Les lymphoplasmocytes de la MW portent également une mutation somatique au niveau des régions variables des chaines légères des immunoglobulines. Sa présence signifie leur passage par une stimulation antigénique. L’état d’inflammation chronique peut donc être considéré comme un des facteurs étiologiques de la MW. En ­effet, le risque de MW est 3 fois plus important, par exemple, chez les porteurs de l’hépatite C chronique [15].

Finalement, les aberrations chromosomiques récurrentes incluent les délétions 4q et 11q ainsi que la tri­somie 4. Les 2 derniers sont associées à une évolution défavorable de la maladie [16].

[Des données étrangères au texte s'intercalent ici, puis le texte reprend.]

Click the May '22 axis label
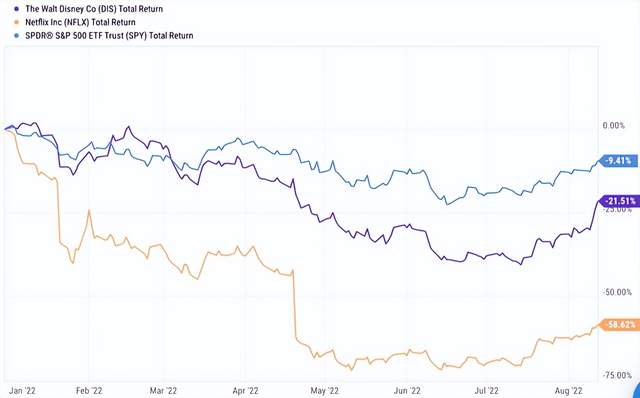The image size is (640, 398). [324, 391]

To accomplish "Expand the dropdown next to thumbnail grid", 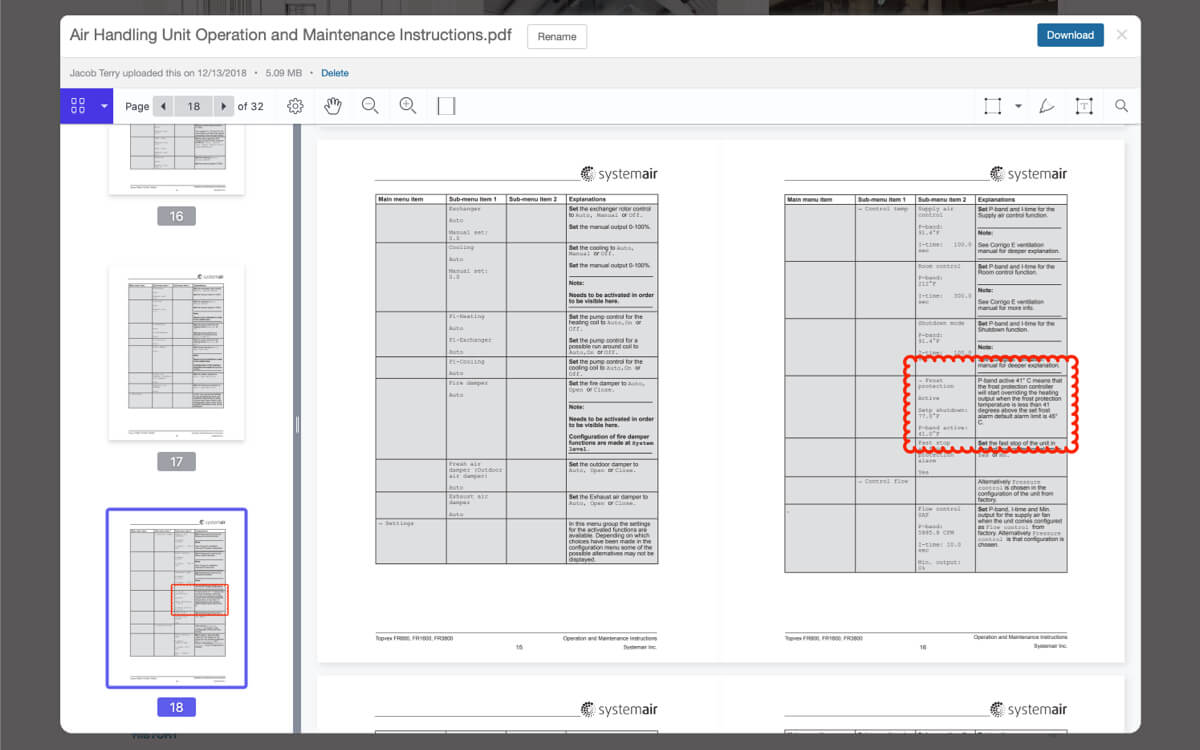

Diagnostic et diagnostic différentiel

Selon les critères révisés par l’«International Myeloma Working Group» en 2014, le diagnostic de la MW associe un taux de paraprotéine supérieure à 30 g/l (fig. 2), une infiltration médullaire par des lymphoplasmocytes clonaux supérieure à 10% (fig. 3) et la présence de symptômes cliniques liés à la paraprotéinémie IgM (SHV, MAF, NP et amyloïdose AL). Les cas de MW remplissant les critères biologiques, mais asymptomatiques sont considérés comme ayant une MW indolente (ou «smoldering») [18].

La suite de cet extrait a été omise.